Недвусмысленно, как по крайней мере это показалось самому Симону, его подруга кивнула головой, и в потоке плотных вибраций танцпола-аквариума обратилась вновь в две огненные точки, которые подобно видимому сигналу помчались прочь по огромному узору микросхемы этого дышащего свободой и любовью пространства. Сквозь тела, страстные звуки любовников, музыку, гудящий бас и голографические проекции ловко пробирались оранжевый и зеленый огоньки, за которыми неотступно следовали розовый и голубой, что так же отражали своими цветами натуру своего носителя. Так, практически пурпурное тепло сердца «преследователя» отражало воспоминания недельной давности, когда Симон и Кейт остались наедине на просторном балконе пентхауса Симона, в то время как все гости переместились на веранду на втором этаже. Его возлюбленная в данном случае прочно ассоциировалась у него с видом на зеленеющую листву леса и закат, который позже окрашивал весь пейзаж в теплые оранжевые оттенки, что без труда можно было разглядеть с открытой площадки дома Симона. Таким образом, это общее воспоминание ожило в лице самой Кейт и ее образа природы, в том числе и в виде сводящего с ума Симона наряда, который он безо всякого ложного стеснения, пытаясь отдышаться, разглядывал, когда они, наконец, вдвоем преодолев территорию главного танцпола, вынырнули к побережью и уже там устроились на просторном белом пуфике, где помимо них поместилось бы еще с десяток человек.

— Держи, — протянула Кейт Симону спасительную бутылку воды, что щедро были забросаны по побережью, — а то ведь так и сознание можно потерять от обезвоживания.

Только сейчас Симон в полной мере осознал, насколько же она была права, и, даже не отвлекаясь на движущиеся кружева ее платья, которые, казалось, гладили тело Кейт, он, не раздумывая, схватил бутылку.
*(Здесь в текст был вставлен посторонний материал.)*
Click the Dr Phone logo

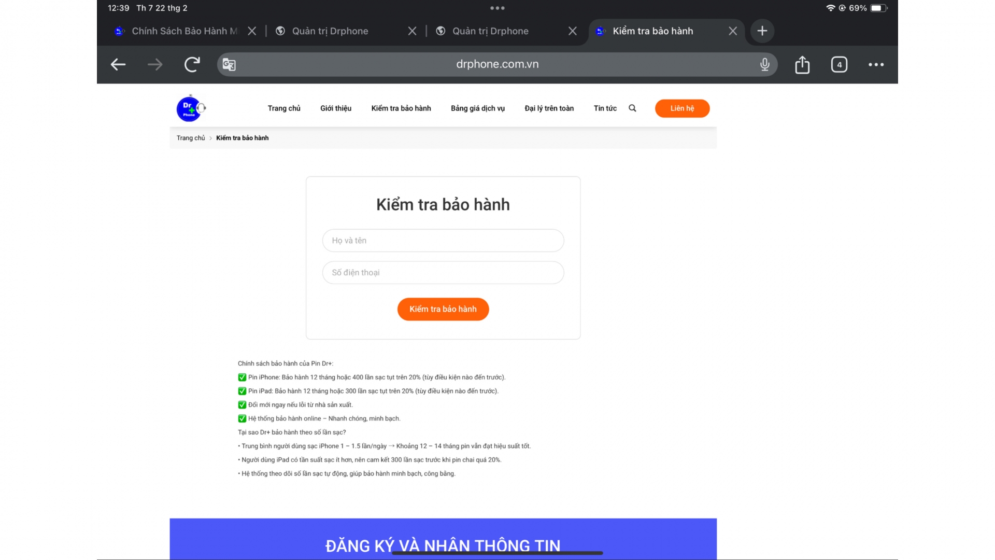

Параллельно сбрасывая с себя олимпийку, Симон приложился к горлышку и залпом выпил пол-литровую бутылку, чувствуя, что еще чуть-чуть и его, правда, мог бы хватить удар, что подтверждали и неоднократные предупреждения с чипа, которые он благополучно проигнорировал.

— Еще, — коротко выдохнул он, глубоко дыша, все еще не до конца придя в себя после диких плясок. Кейт тут же вновь перевалилась за край удобного лежбища, после чего протянула Симону вторую бутылку, которую тот осушил уже только наполовину. Он уже хотел было отдать бутылку Кейт, но та буквально выбила ее из руки Симона и села на него верхом.

— Кейт, я все хотел тебе сказать… — начал было Симон, но Кейт, даже не дав ему возможности договорить, впилась в его губы, после чего ее друг, даже не активируя никакие дополнительные стимуляторы, утонул в абсолютной невесомости, которая не шла ни в какое сравнение даже с полноценным сексом, опыт которого у Симона уже имелся. Однако если раньше это было скорее любопытство, которое он удовлетворял, то в случае с Кейт все было иначе. Это было не просто влечение, но порыв души. Безусловно, его предыдущие партнерши тоже были по-своему хорошенькие, однако он как будто бы всегда чувствовал себя отделенным от своего партнера даже во время самых интимных встреч. Сейчас же, напротив, самый обыкновенный поцелуй буквально взрывал химическими реакциями его мозг, который плавясь, не мог отделить себя от чувств и тела партнерши. То ли дело было в сладковатом благоухании волос Кейт, то ли в ее бархатной коже, которую он трогал, но Симон просто растворился в ее существе целиком и полностью. Казалось, вся любовь для него представлялась раньше двумя льдинками, которые отчаянно бились друг о друга до тех пор, пока не раскрошатся и уже ничего не останется, в то время как сейчас она больше напоминала две капли воды, которые без труда слились в одну, и уже она, несмотря на силы извне, останется едина и неделима навсегда. Симону даже казалось, что прямо сейчас он пил сладчайший нектар, который в отличие от воды, мог вкушать не секунду или минуту, но часами, годами, да и что мелочиться, мог бы всю свою жизнь провести, припав лишь к нему, будто бы в нем одном и был весь смысл человеческого бытия.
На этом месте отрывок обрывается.